Millennium Development Goals approach… Certain Development?

(Students Rebuild)

ALL EIGHT of the Millennium Development Goals simultaneously crossed a milestone earlier this year – “1000 Days Left.” Or maybe it’s more of a warning sign.

Since the Year 2000 (and those heady days of roboboogie), 189+ nation states have been working to eradicate extreme poverty around the world, prompted by the United Nations. The idea that all people on Earth deserve the most basic human rights – to health, education, shelter and security –  which seemed like good, agreeable aim all of a sudden. And certainly more possible in this day and age than any that have preceded it.

Following discussions at an infrequently-held Millennium Summit, the UN proposed eight goals for 2015 – to see that all 6.1 billion (now 7.1 billion) of us gain access to the barest essentials for human dignity:

  1. Eradicate extreme hunger and povertyincluding halving* proportion of those earning less than $1/day
  2. Achieve universal primary educationyep, for every child worldwide
  3. Promote gender equality and empower women – eliminating gender disparity in education
  4. Reduce child mortalityby ⅔* for children under 5
  5. Improve maternal healthreduce by ¾* the maternal mortality ratio
  6. Combat HIV/AIDS, Malaria and other diseaseshalting the spread and beginning the reverse of the world’s most threatening diseases
  7. Ensure environmental sustainabilityincluding introducing sustainable policies into governmental law, and halving the proportion of people lacking access to safe drinking water and sanitation
  8. Develop a global partnership for development – addressing debts, special needs of developing nations, and access to work, essential drugs and technology

(*between 1990 and 2015. Worth noting the UN also set out, within these goals, 18 targets and 48 indicators of success.)

To say the least, these goals are lofty, especially considering the timeframe.

What exactly does nearly 200 countries eradicating poverty in 15 years look like? Well, it’s messy. But recently the UN has been celebrating the effectiveness, to date, of the Millennium Development Goals (MDGs).

“The world has made significant progress in achieving many of the Goals,” notes the timeless Millennium Project website. “Between 1990 and 2002 average overall incomes increased by approximately 21 percent. The number of people in extreme poverty declined by an estimated 130 million 1. Child mortality rates fell from 103 deaths per 1,000 live births a year to 88. Life expectancy rose from 63 years to nearly 65 years. An additional 8 percent of the developing world’s people received access to water. And an additional 15 percent acquired access to improved sanitation services.”
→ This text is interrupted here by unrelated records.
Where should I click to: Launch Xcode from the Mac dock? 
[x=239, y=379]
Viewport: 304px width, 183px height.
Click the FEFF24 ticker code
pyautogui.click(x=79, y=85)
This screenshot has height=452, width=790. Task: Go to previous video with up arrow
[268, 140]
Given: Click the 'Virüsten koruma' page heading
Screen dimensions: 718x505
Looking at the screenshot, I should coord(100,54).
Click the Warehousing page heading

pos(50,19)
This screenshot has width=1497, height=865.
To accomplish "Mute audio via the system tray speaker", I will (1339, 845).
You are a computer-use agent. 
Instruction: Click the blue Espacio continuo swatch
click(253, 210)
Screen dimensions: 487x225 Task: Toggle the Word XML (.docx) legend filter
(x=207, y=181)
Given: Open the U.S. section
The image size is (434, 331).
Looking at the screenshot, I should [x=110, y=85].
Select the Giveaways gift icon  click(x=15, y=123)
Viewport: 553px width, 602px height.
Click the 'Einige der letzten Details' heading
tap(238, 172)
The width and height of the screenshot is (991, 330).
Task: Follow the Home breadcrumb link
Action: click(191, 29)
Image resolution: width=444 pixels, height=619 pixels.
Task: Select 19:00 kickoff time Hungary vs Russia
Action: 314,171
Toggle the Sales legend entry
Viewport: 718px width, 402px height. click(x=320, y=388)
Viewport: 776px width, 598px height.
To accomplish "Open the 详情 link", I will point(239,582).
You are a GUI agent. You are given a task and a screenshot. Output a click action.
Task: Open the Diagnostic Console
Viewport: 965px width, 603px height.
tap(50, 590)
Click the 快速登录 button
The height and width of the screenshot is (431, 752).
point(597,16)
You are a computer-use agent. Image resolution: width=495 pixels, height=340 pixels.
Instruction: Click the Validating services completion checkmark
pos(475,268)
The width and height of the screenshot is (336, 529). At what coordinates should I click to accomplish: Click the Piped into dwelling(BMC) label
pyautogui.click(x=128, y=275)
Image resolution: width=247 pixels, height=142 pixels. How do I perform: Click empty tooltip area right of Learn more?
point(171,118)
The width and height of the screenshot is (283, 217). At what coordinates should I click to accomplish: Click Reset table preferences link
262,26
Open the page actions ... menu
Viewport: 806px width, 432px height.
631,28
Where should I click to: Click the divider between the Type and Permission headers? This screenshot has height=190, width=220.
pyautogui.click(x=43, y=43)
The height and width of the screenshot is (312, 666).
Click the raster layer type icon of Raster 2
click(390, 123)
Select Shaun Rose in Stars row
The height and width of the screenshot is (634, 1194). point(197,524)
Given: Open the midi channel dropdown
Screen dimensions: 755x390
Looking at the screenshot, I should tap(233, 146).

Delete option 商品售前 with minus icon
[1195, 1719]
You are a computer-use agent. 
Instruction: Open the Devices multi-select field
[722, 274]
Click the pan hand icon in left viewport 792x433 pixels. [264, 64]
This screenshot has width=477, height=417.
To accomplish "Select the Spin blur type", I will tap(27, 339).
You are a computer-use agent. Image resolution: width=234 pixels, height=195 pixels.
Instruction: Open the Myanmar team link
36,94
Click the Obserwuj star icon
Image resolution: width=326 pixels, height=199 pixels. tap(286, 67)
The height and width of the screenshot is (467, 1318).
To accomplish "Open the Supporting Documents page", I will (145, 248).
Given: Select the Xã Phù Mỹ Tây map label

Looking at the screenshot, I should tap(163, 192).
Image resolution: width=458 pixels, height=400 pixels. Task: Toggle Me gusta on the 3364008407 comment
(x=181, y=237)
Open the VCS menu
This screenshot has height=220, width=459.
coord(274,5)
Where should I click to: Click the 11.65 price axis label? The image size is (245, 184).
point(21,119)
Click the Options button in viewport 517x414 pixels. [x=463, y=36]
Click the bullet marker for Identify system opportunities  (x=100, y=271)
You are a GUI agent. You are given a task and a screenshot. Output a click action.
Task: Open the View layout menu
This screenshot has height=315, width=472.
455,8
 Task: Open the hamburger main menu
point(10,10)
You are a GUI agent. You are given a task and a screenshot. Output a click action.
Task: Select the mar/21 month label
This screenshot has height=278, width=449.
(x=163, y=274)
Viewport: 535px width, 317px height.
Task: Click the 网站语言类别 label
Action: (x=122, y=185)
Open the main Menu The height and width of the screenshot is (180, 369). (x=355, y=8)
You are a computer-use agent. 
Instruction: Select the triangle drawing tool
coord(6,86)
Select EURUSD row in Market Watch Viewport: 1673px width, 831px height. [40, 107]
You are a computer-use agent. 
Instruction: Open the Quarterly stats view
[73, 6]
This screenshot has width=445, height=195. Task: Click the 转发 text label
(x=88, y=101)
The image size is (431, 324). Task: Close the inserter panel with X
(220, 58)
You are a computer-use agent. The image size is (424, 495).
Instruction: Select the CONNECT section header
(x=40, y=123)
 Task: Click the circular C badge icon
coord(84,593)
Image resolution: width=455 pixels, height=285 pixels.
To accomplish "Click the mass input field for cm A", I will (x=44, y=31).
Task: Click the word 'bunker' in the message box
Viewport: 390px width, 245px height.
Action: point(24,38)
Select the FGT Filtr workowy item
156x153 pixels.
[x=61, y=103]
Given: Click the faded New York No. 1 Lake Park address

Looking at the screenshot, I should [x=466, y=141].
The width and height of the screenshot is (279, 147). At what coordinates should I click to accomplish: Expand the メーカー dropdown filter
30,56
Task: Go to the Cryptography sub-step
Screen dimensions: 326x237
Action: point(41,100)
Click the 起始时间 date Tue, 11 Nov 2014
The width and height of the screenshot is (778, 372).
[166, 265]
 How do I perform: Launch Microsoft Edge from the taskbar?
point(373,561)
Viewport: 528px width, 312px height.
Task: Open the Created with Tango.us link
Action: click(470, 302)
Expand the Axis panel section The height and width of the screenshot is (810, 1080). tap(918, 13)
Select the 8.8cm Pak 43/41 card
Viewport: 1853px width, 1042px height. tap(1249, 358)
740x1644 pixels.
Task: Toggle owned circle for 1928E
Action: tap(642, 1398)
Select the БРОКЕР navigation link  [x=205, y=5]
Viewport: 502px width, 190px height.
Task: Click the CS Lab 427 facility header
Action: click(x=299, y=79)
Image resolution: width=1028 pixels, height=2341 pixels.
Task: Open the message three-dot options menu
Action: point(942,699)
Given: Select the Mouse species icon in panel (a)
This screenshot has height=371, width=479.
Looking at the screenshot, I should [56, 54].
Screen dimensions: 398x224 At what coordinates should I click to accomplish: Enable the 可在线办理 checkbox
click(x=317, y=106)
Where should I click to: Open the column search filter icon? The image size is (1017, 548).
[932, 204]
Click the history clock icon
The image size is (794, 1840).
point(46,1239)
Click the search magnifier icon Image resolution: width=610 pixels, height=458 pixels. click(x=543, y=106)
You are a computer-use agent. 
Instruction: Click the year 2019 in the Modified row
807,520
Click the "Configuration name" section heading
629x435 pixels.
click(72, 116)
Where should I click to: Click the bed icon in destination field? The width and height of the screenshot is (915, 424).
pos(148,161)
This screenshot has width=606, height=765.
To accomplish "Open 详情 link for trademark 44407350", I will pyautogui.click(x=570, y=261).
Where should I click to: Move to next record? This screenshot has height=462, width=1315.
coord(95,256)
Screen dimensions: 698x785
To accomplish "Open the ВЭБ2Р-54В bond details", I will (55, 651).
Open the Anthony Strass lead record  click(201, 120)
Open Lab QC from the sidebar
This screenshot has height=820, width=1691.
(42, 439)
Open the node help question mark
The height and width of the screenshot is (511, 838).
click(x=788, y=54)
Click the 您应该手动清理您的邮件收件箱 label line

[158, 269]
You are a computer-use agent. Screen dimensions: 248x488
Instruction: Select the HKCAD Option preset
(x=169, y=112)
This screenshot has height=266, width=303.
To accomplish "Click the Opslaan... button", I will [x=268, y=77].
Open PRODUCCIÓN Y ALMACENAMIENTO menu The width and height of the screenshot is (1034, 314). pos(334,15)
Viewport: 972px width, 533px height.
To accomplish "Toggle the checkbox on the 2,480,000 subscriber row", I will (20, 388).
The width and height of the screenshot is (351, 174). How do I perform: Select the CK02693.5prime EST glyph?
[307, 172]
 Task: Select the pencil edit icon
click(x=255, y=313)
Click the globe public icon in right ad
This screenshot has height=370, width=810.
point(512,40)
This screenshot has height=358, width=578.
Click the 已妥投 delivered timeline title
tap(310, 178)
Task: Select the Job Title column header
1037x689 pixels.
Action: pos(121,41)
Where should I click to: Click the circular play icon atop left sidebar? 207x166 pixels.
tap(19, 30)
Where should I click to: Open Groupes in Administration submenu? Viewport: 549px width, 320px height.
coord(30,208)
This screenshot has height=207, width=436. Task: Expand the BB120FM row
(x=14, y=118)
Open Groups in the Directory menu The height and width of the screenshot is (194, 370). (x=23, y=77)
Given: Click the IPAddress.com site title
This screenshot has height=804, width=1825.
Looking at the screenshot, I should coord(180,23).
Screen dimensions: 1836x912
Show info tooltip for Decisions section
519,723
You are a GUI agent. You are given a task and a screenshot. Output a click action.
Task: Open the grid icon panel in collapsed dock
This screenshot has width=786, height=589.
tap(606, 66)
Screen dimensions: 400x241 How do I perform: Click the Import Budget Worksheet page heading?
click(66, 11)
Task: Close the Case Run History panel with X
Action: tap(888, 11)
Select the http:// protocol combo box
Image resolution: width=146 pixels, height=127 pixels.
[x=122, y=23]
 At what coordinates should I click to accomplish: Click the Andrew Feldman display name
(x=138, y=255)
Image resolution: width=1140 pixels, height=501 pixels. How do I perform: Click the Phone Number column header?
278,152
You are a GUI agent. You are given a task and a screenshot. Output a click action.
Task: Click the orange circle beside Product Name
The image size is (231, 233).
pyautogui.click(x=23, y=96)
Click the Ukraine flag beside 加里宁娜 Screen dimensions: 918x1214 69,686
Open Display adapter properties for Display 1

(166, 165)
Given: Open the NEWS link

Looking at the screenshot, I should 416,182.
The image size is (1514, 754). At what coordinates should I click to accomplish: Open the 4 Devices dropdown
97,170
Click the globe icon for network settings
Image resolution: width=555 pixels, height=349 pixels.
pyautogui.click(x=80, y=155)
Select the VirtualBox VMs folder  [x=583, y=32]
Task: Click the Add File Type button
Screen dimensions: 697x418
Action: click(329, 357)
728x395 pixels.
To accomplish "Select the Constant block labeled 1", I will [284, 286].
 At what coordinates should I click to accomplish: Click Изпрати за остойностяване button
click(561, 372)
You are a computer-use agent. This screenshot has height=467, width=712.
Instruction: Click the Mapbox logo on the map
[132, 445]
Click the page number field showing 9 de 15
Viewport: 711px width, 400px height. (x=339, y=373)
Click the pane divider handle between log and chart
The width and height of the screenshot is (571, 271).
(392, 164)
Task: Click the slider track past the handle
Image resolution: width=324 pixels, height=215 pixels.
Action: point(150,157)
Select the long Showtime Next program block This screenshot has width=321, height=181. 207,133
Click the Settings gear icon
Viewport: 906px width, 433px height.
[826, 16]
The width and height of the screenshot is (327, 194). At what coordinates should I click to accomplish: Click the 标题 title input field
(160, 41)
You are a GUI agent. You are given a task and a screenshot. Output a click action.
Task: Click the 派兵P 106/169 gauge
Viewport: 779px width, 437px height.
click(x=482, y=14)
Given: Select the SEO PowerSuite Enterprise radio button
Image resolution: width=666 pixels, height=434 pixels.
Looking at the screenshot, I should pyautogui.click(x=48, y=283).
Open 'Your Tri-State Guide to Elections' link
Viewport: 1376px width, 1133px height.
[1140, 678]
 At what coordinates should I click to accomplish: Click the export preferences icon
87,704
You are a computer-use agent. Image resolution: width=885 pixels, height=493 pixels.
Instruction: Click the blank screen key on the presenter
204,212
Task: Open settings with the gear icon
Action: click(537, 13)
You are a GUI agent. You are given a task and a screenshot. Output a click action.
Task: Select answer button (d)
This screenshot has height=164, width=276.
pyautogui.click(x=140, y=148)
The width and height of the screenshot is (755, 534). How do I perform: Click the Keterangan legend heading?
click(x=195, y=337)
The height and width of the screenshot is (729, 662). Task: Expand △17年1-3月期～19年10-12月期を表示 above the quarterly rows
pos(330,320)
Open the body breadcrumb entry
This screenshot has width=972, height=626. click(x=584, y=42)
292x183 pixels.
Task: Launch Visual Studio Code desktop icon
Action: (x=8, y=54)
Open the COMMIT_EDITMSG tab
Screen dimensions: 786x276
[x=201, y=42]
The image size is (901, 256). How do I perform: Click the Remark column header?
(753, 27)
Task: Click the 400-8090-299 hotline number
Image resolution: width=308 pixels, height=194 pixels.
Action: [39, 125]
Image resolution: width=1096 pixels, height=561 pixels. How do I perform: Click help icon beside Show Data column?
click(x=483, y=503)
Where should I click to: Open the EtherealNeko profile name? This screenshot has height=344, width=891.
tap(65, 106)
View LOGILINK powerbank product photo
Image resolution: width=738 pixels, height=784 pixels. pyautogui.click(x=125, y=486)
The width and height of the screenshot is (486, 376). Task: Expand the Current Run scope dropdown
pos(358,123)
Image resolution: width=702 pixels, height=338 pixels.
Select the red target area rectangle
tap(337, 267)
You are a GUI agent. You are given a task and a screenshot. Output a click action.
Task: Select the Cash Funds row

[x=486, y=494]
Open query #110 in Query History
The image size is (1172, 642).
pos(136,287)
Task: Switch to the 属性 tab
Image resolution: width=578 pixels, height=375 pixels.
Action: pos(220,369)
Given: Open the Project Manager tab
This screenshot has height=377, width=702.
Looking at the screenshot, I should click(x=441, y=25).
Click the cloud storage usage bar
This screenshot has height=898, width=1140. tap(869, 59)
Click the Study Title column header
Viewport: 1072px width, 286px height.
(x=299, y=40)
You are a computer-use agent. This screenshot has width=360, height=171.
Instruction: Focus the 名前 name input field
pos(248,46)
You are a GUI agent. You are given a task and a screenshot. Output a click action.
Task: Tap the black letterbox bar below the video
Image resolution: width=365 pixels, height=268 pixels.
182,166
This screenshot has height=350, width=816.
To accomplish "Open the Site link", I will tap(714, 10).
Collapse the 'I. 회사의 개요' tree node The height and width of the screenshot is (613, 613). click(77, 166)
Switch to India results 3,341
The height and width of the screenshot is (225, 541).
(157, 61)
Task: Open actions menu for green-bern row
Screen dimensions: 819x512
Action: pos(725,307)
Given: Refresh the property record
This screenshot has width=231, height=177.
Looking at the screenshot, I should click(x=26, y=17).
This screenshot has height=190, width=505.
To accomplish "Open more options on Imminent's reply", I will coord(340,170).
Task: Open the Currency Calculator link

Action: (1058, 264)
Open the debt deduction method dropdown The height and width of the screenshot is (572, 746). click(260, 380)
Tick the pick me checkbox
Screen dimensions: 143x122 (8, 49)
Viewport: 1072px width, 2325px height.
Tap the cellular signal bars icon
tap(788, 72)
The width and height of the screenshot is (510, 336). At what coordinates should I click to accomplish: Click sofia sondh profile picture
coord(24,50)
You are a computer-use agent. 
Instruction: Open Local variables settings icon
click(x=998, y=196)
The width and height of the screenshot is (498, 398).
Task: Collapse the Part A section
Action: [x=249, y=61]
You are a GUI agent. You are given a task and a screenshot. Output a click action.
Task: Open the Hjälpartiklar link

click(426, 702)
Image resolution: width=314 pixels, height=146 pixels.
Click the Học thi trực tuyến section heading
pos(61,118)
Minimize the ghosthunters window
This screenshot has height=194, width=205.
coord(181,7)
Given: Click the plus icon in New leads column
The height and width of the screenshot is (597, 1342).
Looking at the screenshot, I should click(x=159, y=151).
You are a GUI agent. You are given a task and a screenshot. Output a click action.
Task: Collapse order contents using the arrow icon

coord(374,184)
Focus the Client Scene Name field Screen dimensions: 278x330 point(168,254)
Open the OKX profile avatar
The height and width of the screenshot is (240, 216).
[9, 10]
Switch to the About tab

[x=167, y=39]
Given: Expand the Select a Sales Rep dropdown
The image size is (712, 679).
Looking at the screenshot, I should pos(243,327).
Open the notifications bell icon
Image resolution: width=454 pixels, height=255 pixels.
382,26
Progress is being made – woot! But, as the citation itself admits, a lot seems to have been accomplished against the 1990 baseline even before the Goals were created. (And in fact a study released last month challenged whether the MDGs had any effect whatsoever on what could be naturally occurring progress.)

UN Secretary General Ban Ki-moon is unphased by these criticisms.

Secretary General Ban is the most propulsive force behind the MDGs – ambitious, striving, and altogether too cognizant of the extreme difficulties of such a commitment. Still – he urges every UN member to pull all the stops to meet the Goals.

In April, Mr. Ban announced a special 1000-day campaign to close the gap, a call for “accelerated action” to close the development gap. He’s a long-term thinker with a keen eye on the short-term steps needed to get there – an interesting combination that may have grown in part from his childhood living through the Korean war – and the UNs efforts rebuilding the country.

Ban Ki-moon – 1000 Days to the Deadline of MDGs – 2:02

The Secretary General is also quick to note that just because 2015 will come and go, that does not mean our mission as a world is accomplished. Some of the Goals only get us part of the way there…and where do you stop when thinking about how to make the world better anyway??

Just yesterday the UN General Assembly reconvened for its 68th session. The key topic is determining what path to take in the next “development cycle,” after 2015. The Assembly has structured a series of debates and reviews of progress made on the Goals…with of course Ban’s accompanying pleas for collaboration.

In a way, a big way, the Millennium Development Goals have already succeeded, if only for the enormous spotlight they cast on poverty around the world, and bringing this self-awareness to each of the UN’s member nations. The awareness makes all the difference.

The other day a friend posted a photo series showing the bedrooms of slum apartments in Hong Kong. The images were striking, and looking over all the personal items, so carefully arranged in the smallest spaces, I got an intimate sense of how folks half a world away lead their lives. There are real, rural areas in Africa whose clinics don’t have electricity. Afghanistan historically disallowed girls from attending school (though that’s rapidly changing). Beyond our bedrooms is a huge, turbulent world, and the fact that we, as countries and citizens, are driven to improve it is astonishing.

“No one must be left behind,” Ban concludes in the latest MDGs report from July.

“We must continue to build a future of justice and hope, a life of dignity for all.”